Mr Stewart's statement read: "She has returned to George Square only once since and she told me she wouldn't go back.
"She is also anxious when she sees a bin lorry and starts shaking.
"I also shiver.''
Irene McAuley also submitted a statement on the impact of the crash on her life.
The 18-year-old said she remembers waking up on Queen Street after the crash.
She suffered a broken ankle and also lost a number of teeth. She also required a bone graft from her hip to her jaw.
Ms McAuley said she now avoids Royal Exchange Square but has found it difficult as she studies in Glasgow.
She also said that when she drives now she "visualises every crash she could be involved in''.
Her statement read: "I found myself more anxious and couldn't go near a bin lorry. I had nightmares for weeks after the crash and they still return.''
Marie Weatherall, 64, spent a month in hospital after the crash and has had pins inserted in her leg and arm.

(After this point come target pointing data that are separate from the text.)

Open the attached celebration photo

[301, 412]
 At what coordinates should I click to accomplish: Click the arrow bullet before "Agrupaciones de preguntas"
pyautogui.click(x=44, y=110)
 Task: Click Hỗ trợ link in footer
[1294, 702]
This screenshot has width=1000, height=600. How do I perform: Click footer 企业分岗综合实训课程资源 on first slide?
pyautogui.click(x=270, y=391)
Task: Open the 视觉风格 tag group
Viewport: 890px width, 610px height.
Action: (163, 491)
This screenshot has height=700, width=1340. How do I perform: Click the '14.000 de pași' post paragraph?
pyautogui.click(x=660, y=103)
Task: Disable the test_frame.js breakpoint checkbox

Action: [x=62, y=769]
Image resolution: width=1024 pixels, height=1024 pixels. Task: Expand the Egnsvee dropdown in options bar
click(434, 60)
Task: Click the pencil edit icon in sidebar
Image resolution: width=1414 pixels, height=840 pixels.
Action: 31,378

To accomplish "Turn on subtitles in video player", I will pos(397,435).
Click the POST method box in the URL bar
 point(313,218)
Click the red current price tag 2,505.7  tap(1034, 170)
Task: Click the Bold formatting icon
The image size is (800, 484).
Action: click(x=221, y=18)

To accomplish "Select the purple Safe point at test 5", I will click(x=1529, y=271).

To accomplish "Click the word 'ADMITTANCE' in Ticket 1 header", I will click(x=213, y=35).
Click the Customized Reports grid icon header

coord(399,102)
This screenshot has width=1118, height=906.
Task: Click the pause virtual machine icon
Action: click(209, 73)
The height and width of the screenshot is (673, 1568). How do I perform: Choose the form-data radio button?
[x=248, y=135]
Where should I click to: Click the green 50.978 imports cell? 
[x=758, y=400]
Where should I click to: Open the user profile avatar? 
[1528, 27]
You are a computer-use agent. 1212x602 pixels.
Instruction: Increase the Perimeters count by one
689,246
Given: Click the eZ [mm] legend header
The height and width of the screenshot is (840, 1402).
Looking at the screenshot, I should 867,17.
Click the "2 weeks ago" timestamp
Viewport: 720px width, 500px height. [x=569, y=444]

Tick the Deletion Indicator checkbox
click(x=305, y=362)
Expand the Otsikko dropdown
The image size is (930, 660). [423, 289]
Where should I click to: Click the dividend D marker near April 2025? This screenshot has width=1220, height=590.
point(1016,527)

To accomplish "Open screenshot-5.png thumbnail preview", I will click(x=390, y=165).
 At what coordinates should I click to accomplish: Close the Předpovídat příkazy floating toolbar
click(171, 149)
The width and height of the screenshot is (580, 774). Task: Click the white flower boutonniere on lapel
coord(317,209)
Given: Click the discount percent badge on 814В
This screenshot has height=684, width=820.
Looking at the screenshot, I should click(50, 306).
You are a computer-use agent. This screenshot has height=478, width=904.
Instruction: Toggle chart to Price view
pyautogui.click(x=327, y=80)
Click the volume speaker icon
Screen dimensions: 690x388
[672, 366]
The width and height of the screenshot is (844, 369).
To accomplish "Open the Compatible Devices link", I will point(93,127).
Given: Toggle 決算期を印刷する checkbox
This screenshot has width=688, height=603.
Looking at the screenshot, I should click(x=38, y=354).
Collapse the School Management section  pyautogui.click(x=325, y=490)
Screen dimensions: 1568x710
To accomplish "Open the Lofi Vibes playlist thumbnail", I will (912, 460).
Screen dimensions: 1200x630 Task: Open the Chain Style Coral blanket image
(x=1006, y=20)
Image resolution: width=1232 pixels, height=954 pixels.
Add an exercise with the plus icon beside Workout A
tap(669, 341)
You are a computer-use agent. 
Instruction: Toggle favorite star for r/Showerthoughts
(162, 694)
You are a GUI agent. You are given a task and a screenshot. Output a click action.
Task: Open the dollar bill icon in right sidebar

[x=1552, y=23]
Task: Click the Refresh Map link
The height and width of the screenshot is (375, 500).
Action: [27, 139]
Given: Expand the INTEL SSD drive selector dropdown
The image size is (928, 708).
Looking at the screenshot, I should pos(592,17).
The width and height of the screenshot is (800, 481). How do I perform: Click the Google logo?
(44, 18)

She said the crash had taken away her "confidence and motivation'', and being in hospital meant she missed her grand-daughter's first Christmas.
Her statement said: "I think about the people who died all the time and it upsets me.
"I feel as though my life has been put on hold since the incident.''
Elaine Morrell, 49, suffered four facial fractures in the crash and has had a titanium plate fitted.
She said she avoided leaving the house for four months after the crash.
She said in her statement: "I've started walking in Glasgow city centre with company now but it's taken a long time to get to that stage.
"I'm getting nearer George Square but I can't go back yet.''
Ms Morrell has not returned to work in her city-centre office as it overlooks the scene of the crash.
Erin McQuade, 18, and her grandparents Jack Sweeney, 68, and Lorraine Sweeney, 69, from Dumbarton, West Dunbartonshire, Stephenie Tait, 29, and Jacqueline Morton, 51, both from Glasgow, and Gillian Ewing, 52, from Edinburgh, were killed as the lorry driven by Harry Clarke veered out of control during a routine rubbish collection.
The final witness to give evidence to the inquiry was Robert Donnelly, 62, a former depot manager at First Bus.
Solicitor General Lesley Thomson QC asked Mr Donnelly if he had completed a reference for Mr Clarke when he left First Bus for a job at Glasgow City Council.
The retired 62-year-old said he had responsibility to respond to reference requests when his line manager was off but that he had never actually had to write one.
Mr Donnelly was asked if he was sure and responded: ``I'm certain.''
A joint minute was then read to the court after which Sheriff John Beckett asked: ``Does that close the evidence as far as the Crown is concerned?''
The Solicitor General said ``yes'', with closing submissions from each party to be read to the inquiry.